In the document-alignment stage, each URL of the magazines is an issue that contains several articles or topics. In this step, we separated topics by topic and matched them in each language pairs: Korean-English and Korean-Vietnamese. Then, we removed topics that only exist in one language. After which, the document pairs were correctly aligned.

Data crawling from the website is in the form “<tag> content </tag>”. For a website written in standard HTML, the text is usually contained in pairs of “<article> </article>” or “<p> </p>” tags. Therefore, we use python to get the content between these tags pairs. We execute the process of sentence boundary detection and sentence alignment when obtaining the parallel corpora. After a sentence (boundary) in Korean was detected, the corresponding sentence in English or Vietnamese was examined, and alignment was made between them. The boundary detection was done based on the period “.”, the question mark “?”, or the exclamation mark “!” for texts extracted from the magazines. For the data collected from the “National Institute of Korean Language’s Learner Dictionary”, the sentence pairs were aligned by humans. For the rest, each paragraph pair in the language pairs was aligned. Then, we counted the number of sentences of each paragraph, and pairs of paragraphs with an equal number of sentences were retained for processing in the next step, thus aligning the sentence pairs correctly.
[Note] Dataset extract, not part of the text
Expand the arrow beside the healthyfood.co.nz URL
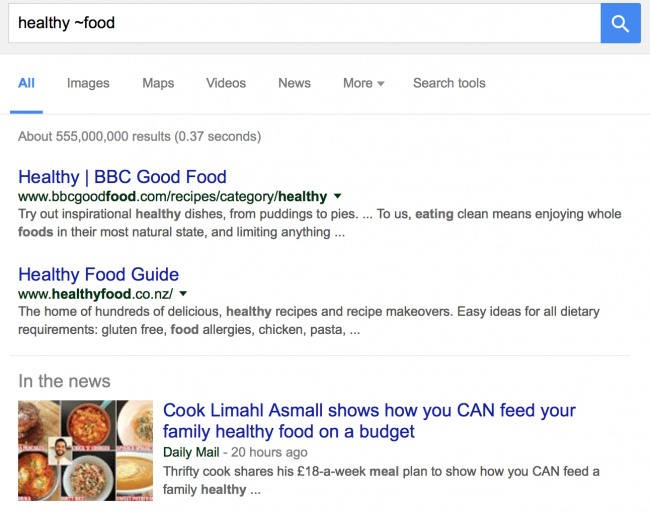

The data crawled from websites contains numerous noises (e.g., HTML tags and special symbols). For instant, the character “&” is represented by the “&” tag, or the character “©” is represented by the “©” tag. These noises expand the size of the training dataset; therefore, it is necessary to remove them from the parallel corpora. Besides, according to the data that we have gathered from various sources, sentences with more than 50 words are very rare. Training sentences that are too long is wasteful and lengthens the training process because the system will need to process many unnecessary calculations. Therefore, we removed sentences with over 50 words from the parallel corpora. We also removed duplicated sentences, which sometimes occur as a result of collecting data from many resources. These corpora were recorrected by the splitting of sentences and stored one sentence per line on a disk file. All data is encrypted in utf-8.

3. The Parallel Corpora Analysis with UTagger

In the Korean language, multiple concepts are synthesized into an eojeol (i.e., a token unit delimited by whitespaces), thus causing unclear boundary between words. An eojeol consists of a content word and one or more function words, such as the postposition particle (i.e., jo-sa in Korean), word termination (eo-mi), suffix (jeob-mi-sa), prefix (jeob-du-sa), auxiliary (bo-jo-sa), etc. The postposition particle is attached behind a noun, pronoun, numeral, adverb, or termination to indicate that it is either the subject or the object of a predicate in a sentence or to transform the substantive into an adverb, indicating a place, tool, qualification, cause, or time in relation to the predicate. The auxiliary is attached to a substantive, adverb, conjugation verbs ending, etc. to add a special meaning to the word. For instance, the eojeol “hag-gyo-e-seo-neun” (at school) consists of the content word “hag-gyo” (school), the adverbial case marker “e-seo” (at), and the auxiliary postpositional particle “neun” to indicate that a certain subject is the topic of a sentence. Since the computer uses whitespaces to separate words in sentences, it cannot determine the word boundary for Korean texts. Therefore, all eojeols in the input sentences need to be morphologically analyzed before conducting the word-sense annotation.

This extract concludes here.